Painting could be taken to be a less visceral art form than Bausch’s propulsive modern dance compositions, but Kiefer would probably disagree. In any case, Wenders is more than up to the challenge of translating the depth and energy of his close friend’s work to the big screen. Shot over a period of two years, the film is stuffed to the brim with arresting images, opening and closing with a whispered journey through La Ribaute, a stunning 200-acre property in the south of France devoted to showcasing Kiefer’s monumental installations in the open air. Here, as the soft sunlight bounces off razor wire and swaying grasses push through shards of rough concrete, the mix of violence and beauty in the artist’s works melts harmoniously into the landscape, seemingly free of the boundaries the artist pushed against for so long.

Born in Germany in the final months of the second world war, Kiefer’s work has always been indelibly wrapped up the darkest corners of German history. Refusing to shy away from the mores and taboos of a polite society eager to forget the horrors of its past, the artist has always sought to directly confront the viewer with massively scaled pieces addressing Nazism, the Holocaust, and the nation’s unrealized cultural potential. Embracing elements of mythology and spirituality in his work, his pieces draw prominently on myriad cultural touchstones from the poetry of Romanian Holocaust survivor Paul Celan to the mythical figure of Lilith.
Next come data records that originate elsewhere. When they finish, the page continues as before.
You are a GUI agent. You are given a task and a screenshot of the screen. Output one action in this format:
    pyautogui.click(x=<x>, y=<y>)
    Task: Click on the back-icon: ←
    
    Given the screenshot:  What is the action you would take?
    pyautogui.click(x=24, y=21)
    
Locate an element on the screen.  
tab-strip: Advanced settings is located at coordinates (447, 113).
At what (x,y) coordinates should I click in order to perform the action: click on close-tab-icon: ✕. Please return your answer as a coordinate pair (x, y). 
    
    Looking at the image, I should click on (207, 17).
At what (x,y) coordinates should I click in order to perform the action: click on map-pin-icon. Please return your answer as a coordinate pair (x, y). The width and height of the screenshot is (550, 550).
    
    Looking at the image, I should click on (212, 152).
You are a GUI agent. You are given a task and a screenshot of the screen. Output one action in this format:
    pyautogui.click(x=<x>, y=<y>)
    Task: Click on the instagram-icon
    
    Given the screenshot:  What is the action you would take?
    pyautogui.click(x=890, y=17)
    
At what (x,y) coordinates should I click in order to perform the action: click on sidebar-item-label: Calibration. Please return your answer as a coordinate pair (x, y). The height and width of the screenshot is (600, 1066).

One of the most successful and well-known artists in the world, the film follows the development of Kiefer’s career as he is at once celebrated abroad and vilified in Germany as a provocateur, new reactionary, a neo-fascist, and worse. “Prodding incessantly at the wound of German history,” as the film puts it, it would take decades for Kiefer’s work to be widely accepted in his home country.  For his part, it is interesting to observe his unwavering commitment to his mission. Staging a perpetual protest against forgetting, he appears unbothered by the negative reactions to his work, confident in the process and the significance of the body of work he is creating.

Shying away from the traditional talking head documentary format, Wenders artfully takes the viewer on a journey through Kiefer’s early life, weaving together archival footage and old photographs into cleverly assembled dioramas and visual installations. Combining this method with re-enactments of key moments in the artist’s artistic development, the viewer is effectively invited into Kiefer’s creative process, gaining a deeper understanding of the genesis of some of his most significant works. With Wenders’ great-nephew Anton enlisted to play Kiefer as a child, and Kiefer’s son Daniel to play him as a younger man already in the throes of his artistic career, the film takes on an interestingly intimate quality which is rare for such a largely scaled piece.

My favourite sequences in the film were of Kiefer at work in his various studios, wielding not paints and brushes but blowtorches and barrels of molten lead alongside his team of devoted assistants, all dressed in black like a small army of roadies. Wenders takes the viewer on a fascinating journey of artistic creation, letting us tag along as a Kiefer cycles through his absolutely enormous studio – the Atelier in Croissy, just outside Paris.  Whether reading poetry, rifling through bins of materials, or flipping through the pages of books in his drool-worthy library, I found it a treat to feel as though I was watching the ideas bubble up and percolate in his brain. Though some have criticized Anselm as more of an immersive “experience” than a “film,” I disagree. In a similar fashion to Kiefer, Wenders here seeks to experiment with unconventional tools and technologies in the evolution of his own artform, forging new and influential paths and forms for documentary filmmaking.

Anselm is currently streaming on the Criterion Channel.